Written problem – Convert the lines of the items below into a JSON list of strings, one string per line, leaving out blank lines and the pictures.

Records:
● ● ● ● ●

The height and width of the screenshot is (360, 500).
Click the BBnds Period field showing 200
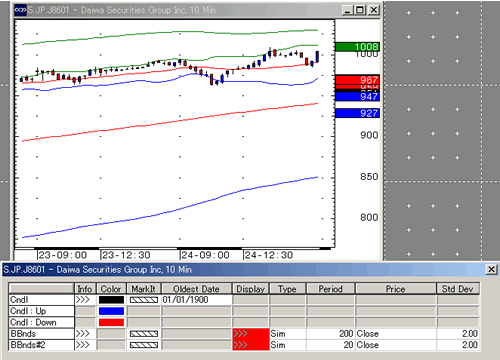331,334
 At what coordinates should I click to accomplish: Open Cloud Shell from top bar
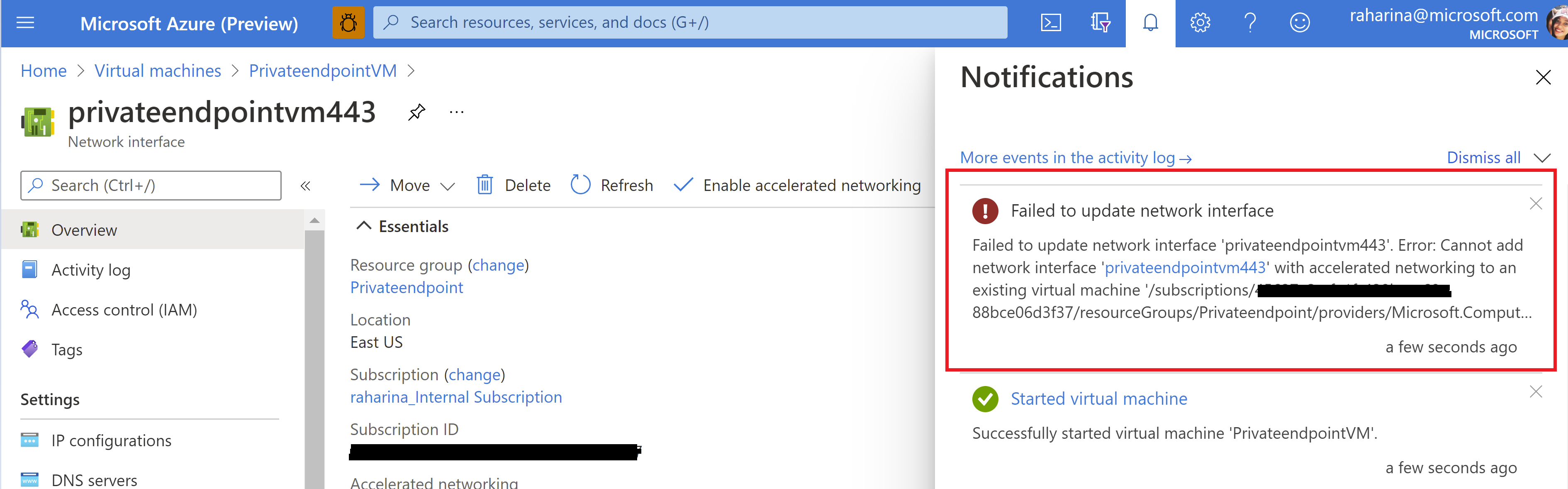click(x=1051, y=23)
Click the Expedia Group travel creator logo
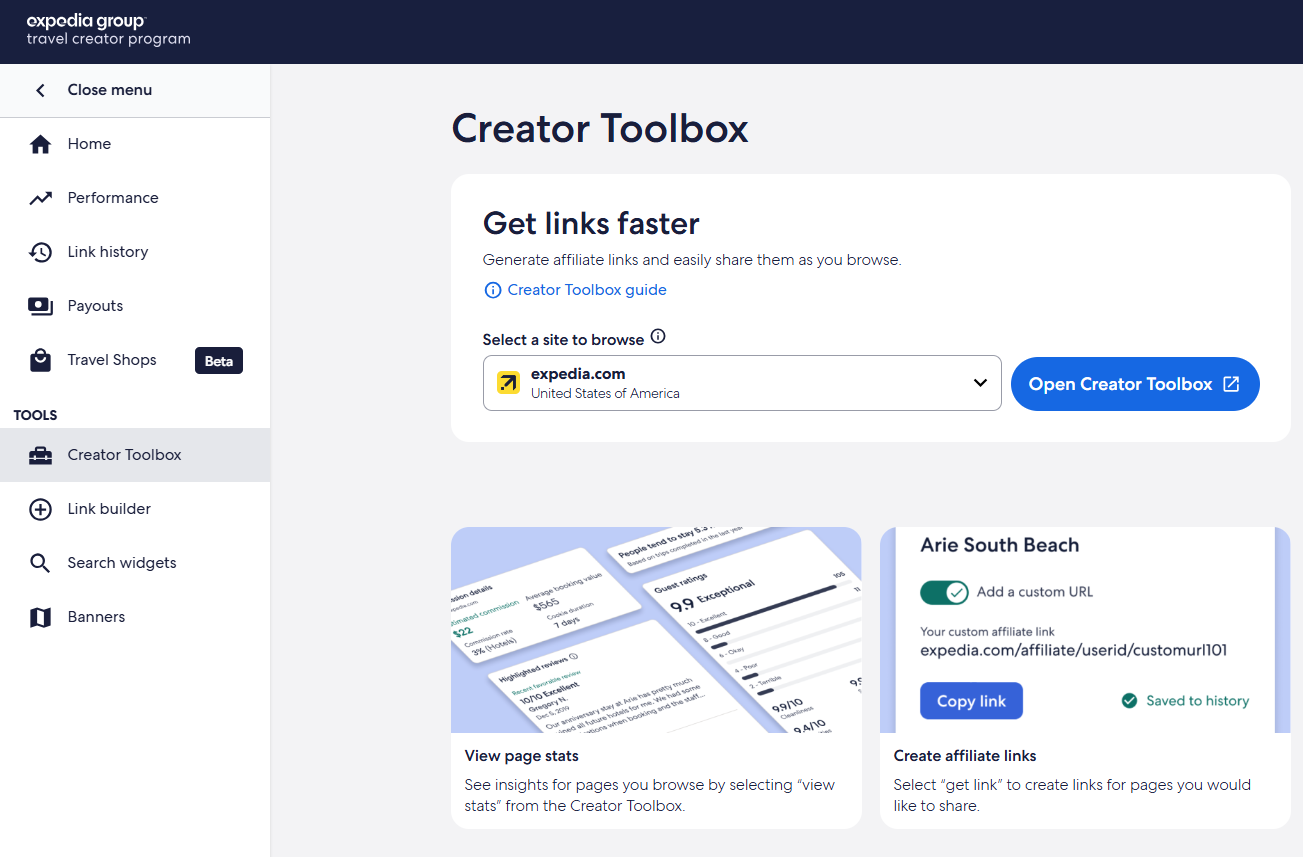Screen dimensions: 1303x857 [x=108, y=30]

● ● ● ● ●

Output –
[
  "The height and width of the screenshot is (360, 500).",
  "Click the BBnds Period field showing 200",
  "331,334",
  " At what coordinates should I click to accomplish: Open Cloud Shell from top bar",
  "click(x=1051, y=23)",
  "Click the Expedia Group travel creator logo",
  "Screen dimensions: 1303x857 [x=108, y=30]"
]